■ **What you need to do**
All the data beneath this line is to be reproduced exactly.
==== Dataset records
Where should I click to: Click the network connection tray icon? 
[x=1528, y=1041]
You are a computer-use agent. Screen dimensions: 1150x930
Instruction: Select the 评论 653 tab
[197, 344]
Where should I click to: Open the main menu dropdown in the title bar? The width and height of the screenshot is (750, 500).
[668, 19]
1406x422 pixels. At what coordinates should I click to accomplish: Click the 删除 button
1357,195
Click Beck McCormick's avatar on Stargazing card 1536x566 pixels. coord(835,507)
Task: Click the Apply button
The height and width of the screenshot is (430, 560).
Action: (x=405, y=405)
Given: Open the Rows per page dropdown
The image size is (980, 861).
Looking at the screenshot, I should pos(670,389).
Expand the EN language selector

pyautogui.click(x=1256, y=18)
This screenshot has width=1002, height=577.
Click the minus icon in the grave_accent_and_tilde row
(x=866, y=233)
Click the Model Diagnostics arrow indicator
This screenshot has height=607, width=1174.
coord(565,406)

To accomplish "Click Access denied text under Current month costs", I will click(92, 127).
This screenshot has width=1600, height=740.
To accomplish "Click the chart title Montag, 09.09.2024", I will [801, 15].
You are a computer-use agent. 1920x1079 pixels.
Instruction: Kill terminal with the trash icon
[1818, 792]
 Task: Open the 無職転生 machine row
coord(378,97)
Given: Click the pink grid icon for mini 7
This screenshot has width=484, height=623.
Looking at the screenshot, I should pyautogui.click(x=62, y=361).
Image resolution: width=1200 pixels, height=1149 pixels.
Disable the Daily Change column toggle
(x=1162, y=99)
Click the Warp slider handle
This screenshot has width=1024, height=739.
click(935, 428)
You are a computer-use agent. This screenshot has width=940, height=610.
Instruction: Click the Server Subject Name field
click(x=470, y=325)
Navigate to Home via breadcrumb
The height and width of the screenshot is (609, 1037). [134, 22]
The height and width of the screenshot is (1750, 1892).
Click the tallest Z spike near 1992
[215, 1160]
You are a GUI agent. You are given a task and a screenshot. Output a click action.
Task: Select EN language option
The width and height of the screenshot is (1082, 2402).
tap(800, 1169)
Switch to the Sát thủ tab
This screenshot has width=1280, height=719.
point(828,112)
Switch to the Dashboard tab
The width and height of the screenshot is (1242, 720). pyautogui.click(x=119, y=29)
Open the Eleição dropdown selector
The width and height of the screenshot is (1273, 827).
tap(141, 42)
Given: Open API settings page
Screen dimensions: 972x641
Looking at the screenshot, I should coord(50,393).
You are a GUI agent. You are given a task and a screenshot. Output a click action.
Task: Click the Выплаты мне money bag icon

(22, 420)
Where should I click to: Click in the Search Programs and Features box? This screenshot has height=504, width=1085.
========
■ **Written answer**
Where should I click to: Click the network connection tray icon? 
[x=1528, y=1041]
You are a computer-use agent. Screen dimensions: 1150x930
Instruction: Select the 评论 653 tab
[197, 344]
Where should I click to: Open the main menu dropdown in the title bar? The width and height of the screenshot is (750, 500).
[668, 19]
1406x422 pixels. At what coordinates should I click to accomplish: Click the 删除 button
1357,195
Click Beck McCormick's avatar on Stargazing card 1536x566 pixels. coord(835,507)
Task: Click the Apply button
The height and width of the screenshot is (430, 560).
Action: (x=405, y=405)
Given: Open the Rows per page dropdown
The image size is (980, 861).
Looking at the screenshot, I should pos(670,389).
Expand the EN language selector

pyautogui.click(x=1256, y=18)
This screenshot has width=1002, height=577.
Click the minus icon in the grave_accent_and_tilde row
(x=866, y=233)
Click the Model Diagnostics arrow indicator
This screenshot has height=607, width=1174.
coord(565,406)

To accomplish "Click Access denied text under Current month costs", I will click(92, 127).
This screenshot has width=1600, height=740.
To accomplish "Click the chart title Montag, 09.09.2024", I will [801, 15].
You are a computer-use agent. 1920x1079 pixels.
Instruction: Kill terminal with the trash icon
[1818, 792]
 Task: Open the 無職転生 machine row
coord(378,97)
Given: Click the pink grid icon for mini 7
This screenshot has width=484, height=623.
Looking at the screenshot, I should pyautogui.click(x=62, y=361).
Image resolution: width=1200 pixels, height=1149 pixels.
Disable the Daily Change column toggle
(x=1162, y=99)
Click the Warp slider handle
This screenshot has width=1024, height=739.
click(935, 428)
You are a computer-use agent. This screenshot has width=940, height=610.
Instruction: Click the Server Subject Name field
click(x=470, y=325)
Navigate to Home via breadcrumb
The height and width of the screenshot is (609, 1037). [134, 22]
The height and width of the screenshot is (1750, 1892).
Click the tallest Z spike near 1992
[215, 1160]
You are a GUI agent. You are given a task and a screenshot. Output a click action.
Task: Select EN language option
The width and height of the screenshot is (1082, 2402).
tap(800, 1169)
Switch to the Sát thủ tab
This screenshot has width=1280, height=719.
point(828,112)
Switch to the Dashboard tab
The width and height of the screenshot is (1242, 720). pyautogui.click(x=119, y=29)
Open the Eleição dropdown selector
The width and height of the screenshot is (1273, 827).
tap(141, 42)
Given: Open API settings page
Screen dimensions: 972x641
Looking at the screenshot, I should coord(50,393).
You are a GUI agent. You are given a task and a screenshot. Output a click action.
Task: Click the Выплаты мне money bag icon

(22, 420)
Where should I click to: Click in the Search Programs and Features box? This screenshot has height=504, width=1085.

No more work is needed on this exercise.